> Excerpted passage

_ _ _ _

Motor oil, polish cleaner, insect repellent, batteries.

If these labels are on a mug or flask, it’s normally a sign that you wouldn’t want to drink out of them. Yet there they are on shelves in the Radius Gallery's Ceramics Invitational show, alongside graphics for defunct breweries like Burgermeister or Blatz.

Mitchell Spain, a ceramic artist from Des Moines, Iowa, forages vintage labels from the Internet or books and catalogs to find these labels for his functional mugs, flasks and shot glasses. The edges are worn, and the corners faux-rusted, but they're food-safe. The old labels, meanwhile, spur associations and memories.

"I get really, really emotional responses from a lot of people," he said in a phone interview. Maybe their grandfather owned a Shell gas station, or their father used to drink a certain type of beer.

Spain grew up in rural Iowa in a family full of artists. His father makes furniture out of wood from old barns and metal from aged farm equipment, and remodels businesses in the same style.

"He specializes in that old, rustic farmhouse look before it was cool," Spain said.

The labels might have significance to a particular show: If he's going to Minneapolis, he might make some Grain Belt beer cans. Many, particularly the aerosols, insect repellent, antifreeze and oil, are subtle pieces of satire about the environment and consumption. They are, after all, functional vessels from which people will consume things. The visual element of someone using them is funny, too.

_ _ _ _

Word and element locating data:
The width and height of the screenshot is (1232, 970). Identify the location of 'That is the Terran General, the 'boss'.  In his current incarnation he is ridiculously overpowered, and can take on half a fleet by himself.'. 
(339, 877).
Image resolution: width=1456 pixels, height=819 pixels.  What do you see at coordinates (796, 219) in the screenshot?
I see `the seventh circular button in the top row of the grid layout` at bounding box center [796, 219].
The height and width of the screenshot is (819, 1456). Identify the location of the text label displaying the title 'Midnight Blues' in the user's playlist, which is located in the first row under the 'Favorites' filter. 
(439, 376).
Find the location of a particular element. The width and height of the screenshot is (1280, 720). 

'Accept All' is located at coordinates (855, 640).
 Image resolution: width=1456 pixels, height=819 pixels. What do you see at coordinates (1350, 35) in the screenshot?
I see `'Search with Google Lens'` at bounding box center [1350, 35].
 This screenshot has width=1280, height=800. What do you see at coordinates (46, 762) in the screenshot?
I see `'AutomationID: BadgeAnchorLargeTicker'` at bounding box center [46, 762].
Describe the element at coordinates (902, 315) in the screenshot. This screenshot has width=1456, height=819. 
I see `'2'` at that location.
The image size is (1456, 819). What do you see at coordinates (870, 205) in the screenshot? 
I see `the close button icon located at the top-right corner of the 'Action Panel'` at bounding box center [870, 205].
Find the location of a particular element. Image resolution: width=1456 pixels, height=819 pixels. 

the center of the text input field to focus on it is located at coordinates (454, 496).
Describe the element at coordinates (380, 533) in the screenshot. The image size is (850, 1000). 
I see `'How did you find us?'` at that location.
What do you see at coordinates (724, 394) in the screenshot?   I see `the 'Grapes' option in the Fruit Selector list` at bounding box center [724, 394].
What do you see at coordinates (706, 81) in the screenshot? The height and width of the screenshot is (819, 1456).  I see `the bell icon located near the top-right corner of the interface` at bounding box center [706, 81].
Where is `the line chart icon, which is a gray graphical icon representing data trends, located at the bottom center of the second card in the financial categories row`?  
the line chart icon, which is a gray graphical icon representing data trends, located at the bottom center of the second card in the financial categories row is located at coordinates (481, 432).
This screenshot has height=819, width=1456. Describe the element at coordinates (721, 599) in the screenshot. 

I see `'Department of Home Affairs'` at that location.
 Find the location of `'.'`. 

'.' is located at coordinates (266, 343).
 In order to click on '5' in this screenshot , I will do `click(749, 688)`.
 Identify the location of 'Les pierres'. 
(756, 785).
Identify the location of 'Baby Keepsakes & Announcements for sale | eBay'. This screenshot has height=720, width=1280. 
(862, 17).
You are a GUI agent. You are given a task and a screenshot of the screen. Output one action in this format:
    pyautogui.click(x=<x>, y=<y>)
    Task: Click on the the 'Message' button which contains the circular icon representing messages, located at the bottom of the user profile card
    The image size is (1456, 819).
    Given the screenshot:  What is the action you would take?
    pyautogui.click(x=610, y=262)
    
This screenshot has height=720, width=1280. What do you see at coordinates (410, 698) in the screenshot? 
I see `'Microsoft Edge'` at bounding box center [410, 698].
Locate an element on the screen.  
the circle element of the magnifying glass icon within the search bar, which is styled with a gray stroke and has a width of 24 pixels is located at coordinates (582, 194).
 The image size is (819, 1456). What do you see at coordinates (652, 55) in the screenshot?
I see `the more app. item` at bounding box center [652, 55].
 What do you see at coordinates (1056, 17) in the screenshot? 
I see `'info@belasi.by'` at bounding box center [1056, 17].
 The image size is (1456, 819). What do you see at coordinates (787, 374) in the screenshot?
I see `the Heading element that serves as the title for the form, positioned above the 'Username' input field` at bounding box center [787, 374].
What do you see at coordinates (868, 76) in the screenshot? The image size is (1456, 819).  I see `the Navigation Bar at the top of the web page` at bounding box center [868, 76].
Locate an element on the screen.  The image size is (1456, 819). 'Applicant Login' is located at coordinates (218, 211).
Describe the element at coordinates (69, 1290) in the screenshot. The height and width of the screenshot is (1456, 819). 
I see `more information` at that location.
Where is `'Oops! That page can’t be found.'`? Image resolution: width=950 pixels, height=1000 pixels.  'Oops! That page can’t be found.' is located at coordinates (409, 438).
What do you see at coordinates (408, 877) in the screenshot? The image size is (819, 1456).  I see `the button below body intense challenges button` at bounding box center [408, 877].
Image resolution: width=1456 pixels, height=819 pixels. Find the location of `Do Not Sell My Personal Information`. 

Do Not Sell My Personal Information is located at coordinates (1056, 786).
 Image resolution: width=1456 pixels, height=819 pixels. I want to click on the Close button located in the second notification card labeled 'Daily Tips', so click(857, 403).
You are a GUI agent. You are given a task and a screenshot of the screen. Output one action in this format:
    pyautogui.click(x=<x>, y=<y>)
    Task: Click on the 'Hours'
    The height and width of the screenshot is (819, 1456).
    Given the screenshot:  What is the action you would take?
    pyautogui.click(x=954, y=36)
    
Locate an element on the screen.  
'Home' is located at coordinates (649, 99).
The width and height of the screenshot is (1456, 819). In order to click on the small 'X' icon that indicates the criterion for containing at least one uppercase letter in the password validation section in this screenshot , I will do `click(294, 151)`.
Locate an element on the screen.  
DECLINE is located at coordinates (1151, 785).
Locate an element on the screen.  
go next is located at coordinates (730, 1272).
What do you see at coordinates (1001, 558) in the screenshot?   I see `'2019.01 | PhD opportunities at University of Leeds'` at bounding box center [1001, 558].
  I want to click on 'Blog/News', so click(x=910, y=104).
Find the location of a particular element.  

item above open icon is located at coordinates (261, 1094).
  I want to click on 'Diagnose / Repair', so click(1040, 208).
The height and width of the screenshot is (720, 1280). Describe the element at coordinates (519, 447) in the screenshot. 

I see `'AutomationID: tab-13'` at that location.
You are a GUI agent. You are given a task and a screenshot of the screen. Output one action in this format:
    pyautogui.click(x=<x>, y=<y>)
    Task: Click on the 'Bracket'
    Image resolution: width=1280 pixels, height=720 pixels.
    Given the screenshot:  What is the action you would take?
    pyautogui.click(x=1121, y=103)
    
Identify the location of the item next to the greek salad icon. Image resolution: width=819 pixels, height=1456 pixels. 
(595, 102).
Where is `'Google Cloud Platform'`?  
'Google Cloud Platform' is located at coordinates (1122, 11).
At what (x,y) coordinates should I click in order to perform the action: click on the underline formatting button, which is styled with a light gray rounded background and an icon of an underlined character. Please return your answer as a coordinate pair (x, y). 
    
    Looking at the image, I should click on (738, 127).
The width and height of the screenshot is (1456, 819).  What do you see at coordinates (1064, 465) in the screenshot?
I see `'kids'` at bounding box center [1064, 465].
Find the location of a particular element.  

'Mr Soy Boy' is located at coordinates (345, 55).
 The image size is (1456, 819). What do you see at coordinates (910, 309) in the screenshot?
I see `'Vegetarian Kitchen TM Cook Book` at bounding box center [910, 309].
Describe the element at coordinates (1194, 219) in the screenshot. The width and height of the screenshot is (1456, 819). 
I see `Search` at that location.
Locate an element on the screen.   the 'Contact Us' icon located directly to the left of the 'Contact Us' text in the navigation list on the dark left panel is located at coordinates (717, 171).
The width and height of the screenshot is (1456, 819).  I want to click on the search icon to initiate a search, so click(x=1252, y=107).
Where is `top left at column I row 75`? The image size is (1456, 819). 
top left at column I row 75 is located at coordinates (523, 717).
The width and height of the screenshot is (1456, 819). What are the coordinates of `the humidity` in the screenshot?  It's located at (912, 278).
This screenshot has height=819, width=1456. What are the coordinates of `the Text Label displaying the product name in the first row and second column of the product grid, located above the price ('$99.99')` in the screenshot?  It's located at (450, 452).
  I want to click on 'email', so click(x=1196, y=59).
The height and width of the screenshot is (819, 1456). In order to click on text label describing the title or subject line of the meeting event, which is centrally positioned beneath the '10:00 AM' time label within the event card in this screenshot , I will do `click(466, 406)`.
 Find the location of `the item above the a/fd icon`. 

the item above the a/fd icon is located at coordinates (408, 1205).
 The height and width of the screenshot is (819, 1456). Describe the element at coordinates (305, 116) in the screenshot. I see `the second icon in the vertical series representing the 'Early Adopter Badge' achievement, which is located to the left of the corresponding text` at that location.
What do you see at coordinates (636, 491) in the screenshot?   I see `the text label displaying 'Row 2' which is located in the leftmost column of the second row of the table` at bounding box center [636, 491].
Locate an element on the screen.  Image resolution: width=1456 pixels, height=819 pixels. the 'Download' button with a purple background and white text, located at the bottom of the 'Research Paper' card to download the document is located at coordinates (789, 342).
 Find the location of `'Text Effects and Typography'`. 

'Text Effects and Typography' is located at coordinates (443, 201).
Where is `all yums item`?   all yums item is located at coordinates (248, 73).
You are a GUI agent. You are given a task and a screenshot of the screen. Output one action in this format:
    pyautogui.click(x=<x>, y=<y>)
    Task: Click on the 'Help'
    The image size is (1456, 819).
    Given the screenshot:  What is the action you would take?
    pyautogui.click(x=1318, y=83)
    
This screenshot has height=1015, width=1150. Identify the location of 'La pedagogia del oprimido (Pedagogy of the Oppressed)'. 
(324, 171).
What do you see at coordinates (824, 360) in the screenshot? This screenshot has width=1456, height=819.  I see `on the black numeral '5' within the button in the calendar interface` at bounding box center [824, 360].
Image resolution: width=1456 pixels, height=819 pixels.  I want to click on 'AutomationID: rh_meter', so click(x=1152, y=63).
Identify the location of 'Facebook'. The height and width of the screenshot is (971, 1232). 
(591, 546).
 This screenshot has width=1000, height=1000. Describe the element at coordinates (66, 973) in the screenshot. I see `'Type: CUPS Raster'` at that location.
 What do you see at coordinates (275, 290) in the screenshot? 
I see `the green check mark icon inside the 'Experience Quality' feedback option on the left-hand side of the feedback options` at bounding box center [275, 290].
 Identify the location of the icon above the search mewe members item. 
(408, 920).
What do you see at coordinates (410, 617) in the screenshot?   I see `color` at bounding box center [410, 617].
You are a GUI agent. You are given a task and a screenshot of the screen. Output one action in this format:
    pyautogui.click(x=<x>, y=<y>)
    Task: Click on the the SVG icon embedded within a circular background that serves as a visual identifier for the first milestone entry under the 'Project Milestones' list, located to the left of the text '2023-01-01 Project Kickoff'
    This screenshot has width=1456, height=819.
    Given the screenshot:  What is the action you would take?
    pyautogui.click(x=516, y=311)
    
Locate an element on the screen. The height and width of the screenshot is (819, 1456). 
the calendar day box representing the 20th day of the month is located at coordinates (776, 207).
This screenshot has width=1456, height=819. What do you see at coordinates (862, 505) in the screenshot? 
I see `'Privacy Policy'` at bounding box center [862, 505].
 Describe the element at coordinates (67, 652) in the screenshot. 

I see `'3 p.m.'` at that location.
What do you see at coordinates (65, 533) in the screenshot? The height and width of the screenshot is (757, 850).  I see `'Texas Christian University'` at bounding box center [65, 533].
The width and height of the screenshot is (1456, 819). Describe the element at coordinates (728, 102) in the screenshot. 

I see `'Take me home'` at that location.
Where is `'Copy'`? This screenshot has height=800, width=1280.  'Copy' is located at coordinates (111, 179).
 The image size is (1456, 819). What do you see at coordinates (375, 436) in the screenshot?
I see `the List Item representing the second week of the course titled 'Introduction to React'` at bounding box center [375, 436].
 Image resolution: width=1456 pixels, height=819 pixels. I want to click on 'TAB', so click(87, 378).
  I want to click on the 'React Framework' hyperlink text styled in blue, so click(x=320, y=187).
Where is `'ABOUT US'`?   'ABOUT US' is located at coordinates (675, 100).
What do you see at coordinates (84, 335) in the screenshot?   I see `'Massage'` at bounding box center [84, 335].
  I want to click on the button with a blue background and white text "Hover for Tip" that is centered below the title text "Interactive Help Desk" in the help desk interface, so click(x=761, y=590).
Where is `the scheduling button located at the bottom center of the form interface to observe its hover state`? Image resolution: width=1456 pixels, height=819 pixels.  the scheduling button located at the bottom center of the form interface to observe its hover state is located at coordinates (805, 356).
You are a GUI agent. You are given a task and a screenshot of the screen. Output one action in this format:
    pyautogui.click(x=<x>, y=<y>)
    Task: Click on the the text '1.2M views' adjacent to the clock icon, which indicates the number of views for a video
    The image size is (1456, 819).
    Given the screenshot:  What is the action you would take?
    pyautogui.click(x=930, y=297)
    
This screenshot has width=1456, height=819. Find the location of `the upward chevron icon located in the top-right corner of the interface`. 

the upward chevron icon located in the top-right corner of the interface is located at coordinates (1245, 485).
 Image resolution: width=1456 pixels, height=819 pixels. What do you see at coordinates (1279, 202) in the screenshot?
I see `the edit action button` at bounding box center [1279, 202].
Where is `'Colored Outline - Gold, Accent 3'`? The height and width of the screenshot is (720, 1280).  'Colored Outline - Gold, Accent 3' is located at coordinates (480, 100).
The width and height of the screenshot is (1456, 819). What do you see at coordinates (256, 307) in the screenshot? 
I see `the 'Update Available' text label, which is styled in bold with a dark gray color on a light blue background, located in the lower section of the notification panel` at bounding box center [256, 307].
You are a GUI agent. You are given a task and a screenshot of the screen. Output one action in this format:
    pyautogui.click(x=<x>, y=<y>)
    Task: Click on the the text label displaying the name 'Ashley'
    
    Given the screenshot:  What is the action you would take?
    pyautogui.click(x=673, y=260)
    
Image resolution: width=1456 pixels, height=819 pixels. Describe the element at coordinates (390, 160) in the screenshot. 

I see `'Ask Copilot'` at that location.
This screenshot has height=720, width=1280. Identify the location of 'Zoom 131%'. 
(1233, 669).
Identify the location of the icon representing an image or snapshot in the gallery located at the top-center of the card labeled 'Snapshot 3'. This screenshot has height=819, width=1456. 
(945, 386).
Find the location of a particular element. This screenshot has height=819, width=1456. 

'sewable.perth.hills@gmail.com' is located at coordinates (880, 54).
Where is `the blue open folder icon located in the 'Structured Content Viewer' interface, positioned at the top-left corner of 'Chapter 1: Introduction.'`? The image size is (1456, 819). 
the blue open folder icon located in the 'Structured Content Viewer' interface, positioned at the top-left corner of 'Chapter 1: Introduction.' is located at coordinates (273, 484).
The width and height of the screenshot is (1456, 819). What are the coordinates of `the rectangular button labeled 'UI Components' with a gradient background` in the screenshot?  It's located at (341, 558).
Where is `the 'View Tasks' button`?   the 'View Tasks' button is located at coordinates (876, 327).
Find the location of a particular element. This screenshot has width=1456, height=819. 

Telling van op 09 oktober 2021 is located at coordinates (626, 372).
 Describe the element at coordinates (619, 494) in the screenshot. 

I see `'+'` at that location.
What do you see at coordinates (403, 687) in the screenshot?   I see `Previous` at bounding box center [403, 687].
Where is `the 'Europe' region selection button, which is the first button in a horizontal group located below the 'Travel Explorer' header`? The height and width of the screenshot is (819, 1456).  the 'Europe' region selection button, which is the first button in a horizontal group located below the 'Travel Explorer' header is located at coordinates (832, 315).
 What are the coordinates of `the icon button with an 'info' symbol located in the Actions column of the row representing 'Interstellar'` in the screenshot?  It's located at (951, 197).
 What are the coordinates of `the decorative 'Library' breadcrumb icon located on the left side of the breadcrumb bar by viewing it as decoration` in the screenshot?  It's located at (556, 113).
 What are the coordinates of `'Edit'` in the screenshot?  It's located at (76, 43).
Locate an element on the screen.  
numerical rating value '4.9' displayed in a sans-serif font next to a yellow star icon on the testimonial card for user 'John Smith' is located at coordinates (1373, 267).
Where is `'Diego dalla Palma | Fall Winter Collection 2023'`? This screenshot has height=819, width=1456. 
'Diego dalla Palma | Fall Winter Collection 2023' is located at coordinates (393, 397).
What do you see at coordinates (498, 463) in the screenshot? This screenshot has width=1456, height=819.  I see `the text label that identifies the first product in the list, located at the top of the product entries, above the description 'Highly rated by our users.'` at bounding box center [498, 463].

_ _ _ _

> Required work
1. In the article on Mitchell Spain's ceramics, rewrite the passage that starts at the words "Mitchell Spain, a" and ends after "type of beer.", switching "Shell" to "Texaco".
2. According to the article on Mitchell Spain's ceramics, what materials does Spain's father use to make furniture?

> Solution list
1.
Mitchell Spain, a ceramic artist from Des Moines, Iowa, forages vintage labels from the Internet or books and catalogs to find these labels for his functional mugs, flasks and shot glasses. The edges are worn, and the corners faux-rusted, but they're food-safe. The old labels, meanwhile, spur associations and memories.

"I get really, really emotional responses from a lot of people," he said in a phone interview. Maybe their grandfather owned a Texaco gas station, or their father used to drink a certain type of beer.

2. Wood from old barns and metal from aged farm equipment.